Aim: Repeat the lines below word for word, beginning with the line that contains "You are a GUI" and continuing through the last line. Leave the pictures out of your answer.

::::::::

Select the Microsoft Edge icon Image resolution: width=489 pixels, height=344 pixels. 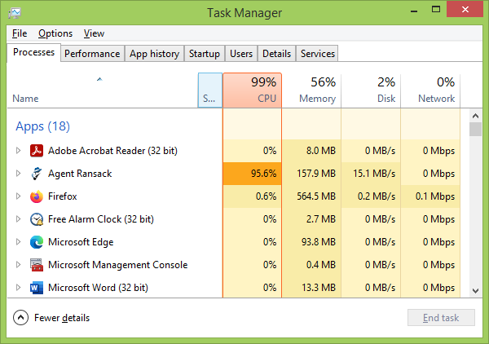37,242
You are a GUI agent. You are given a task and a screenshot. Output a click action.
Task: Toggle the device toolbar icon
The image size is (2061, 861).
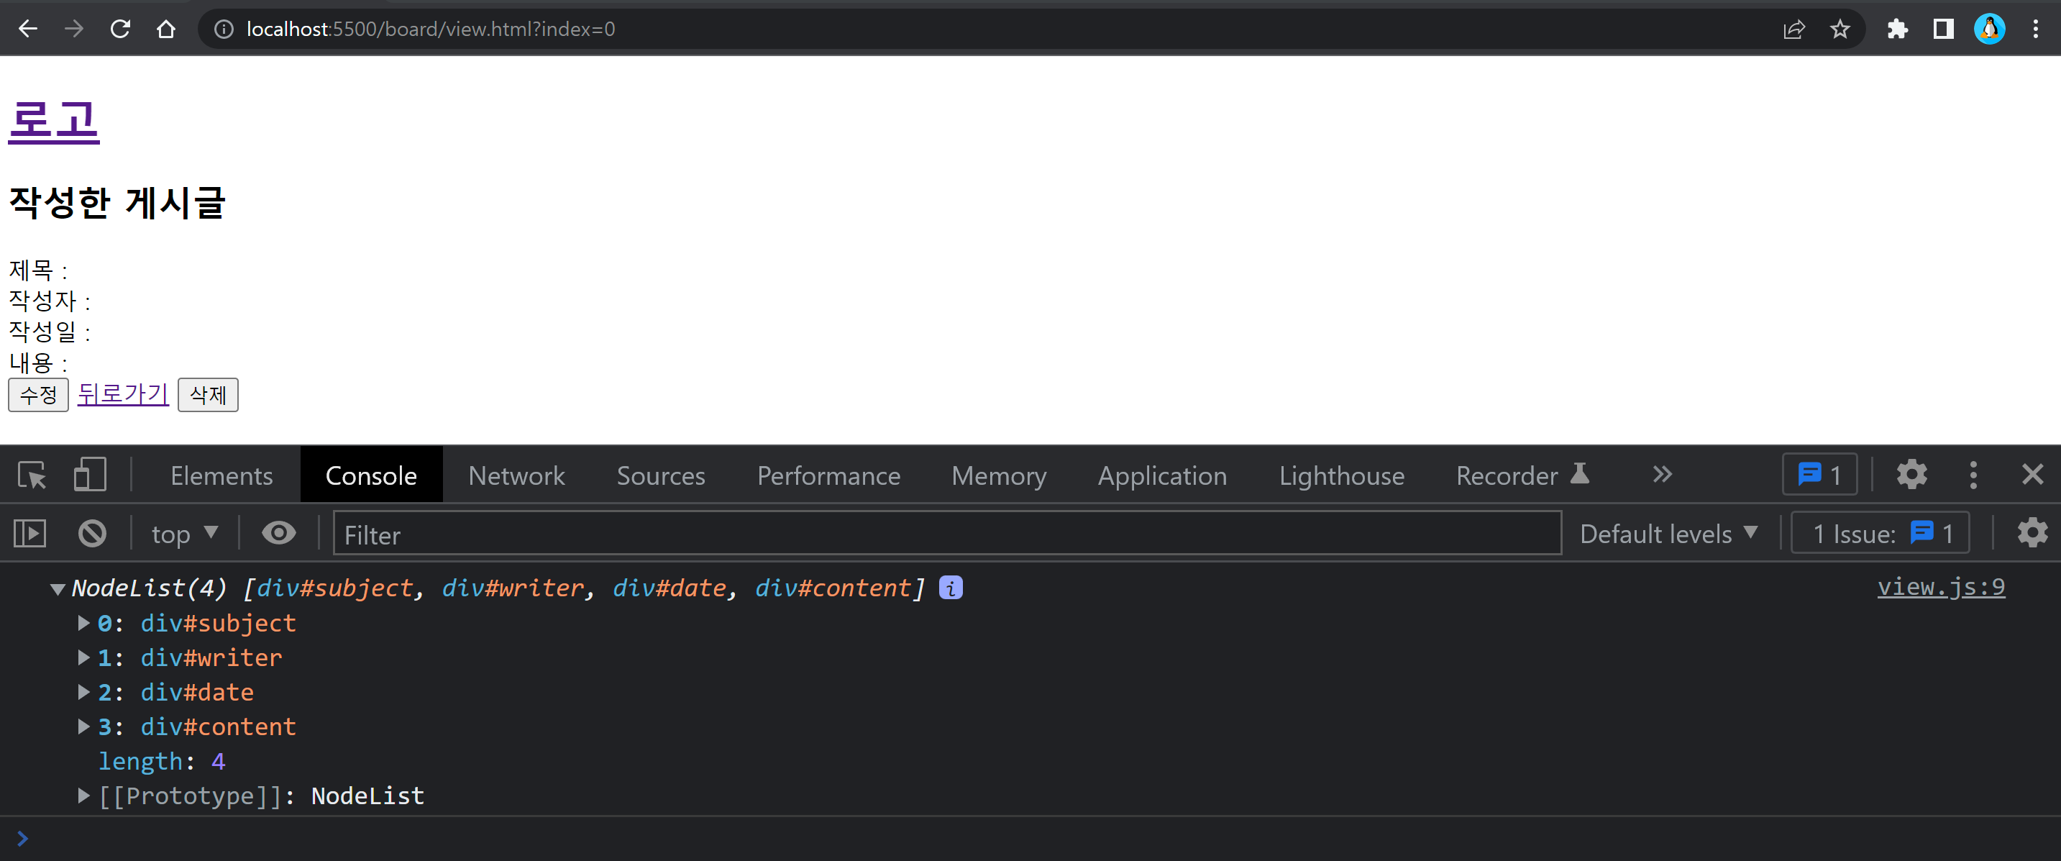tap(90, 475)
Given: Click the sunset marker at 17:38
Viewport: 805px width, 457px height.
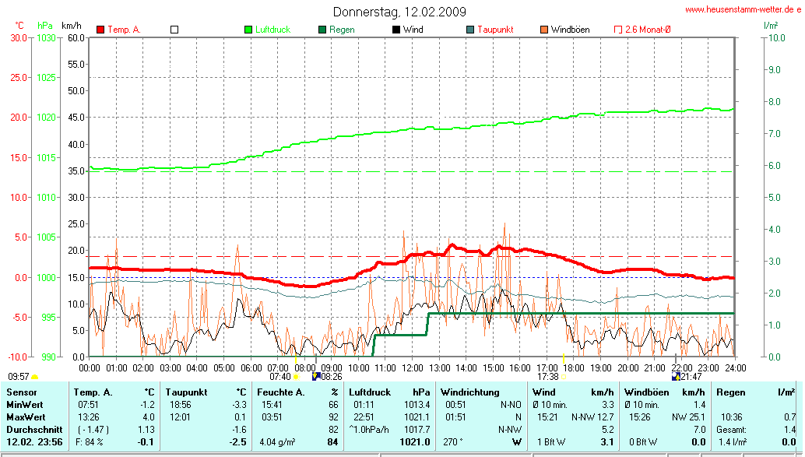Looking at the screenshot, I should (x=564, y=377).
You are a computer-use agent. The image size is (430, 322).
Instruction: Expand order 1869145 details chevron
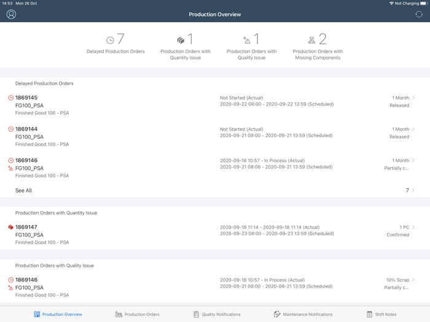point(413,98)
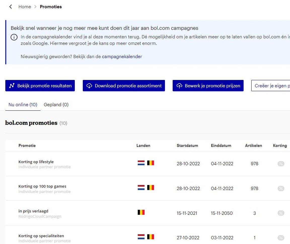Switch to the Gepland (0) tab

[x=56, y=105]
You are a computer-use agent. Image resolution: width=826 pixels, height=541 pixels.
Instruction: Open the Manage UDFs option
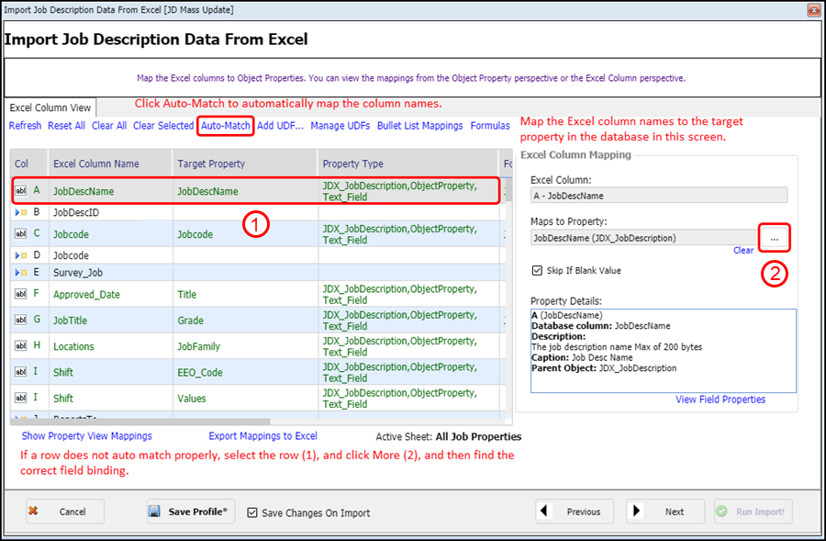point(340,126)
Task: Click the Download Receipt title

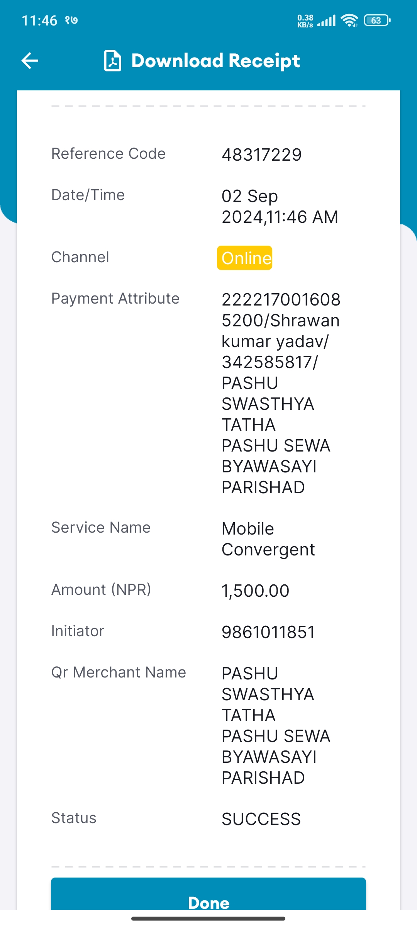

::::::::

Complete answer:
You are a GUI agent. You are given a task and a screenshot. Output a click action.
Task: Toggle the device toolbar icon
The image size is (2061, 861).
tap(90, 475)
Given: Click the sunset marker at 17:38
Viewport: 805px width, 457px height.
Looking at the screenshot, I should (x=564, y=377).
You are a computer-use agent. The image size is (430, 322).
Instruction: Expand order 1869145 details chevron
point(413,98)
Switch to the Gepland (0) tab

[x=56, y=105]
You are a computer-use agent. Image resolution: width=826 pixels, height=541 pixels.
Instruction: Open the Manage UDFs option
point(340,126)
Task: Click the Download Receipt title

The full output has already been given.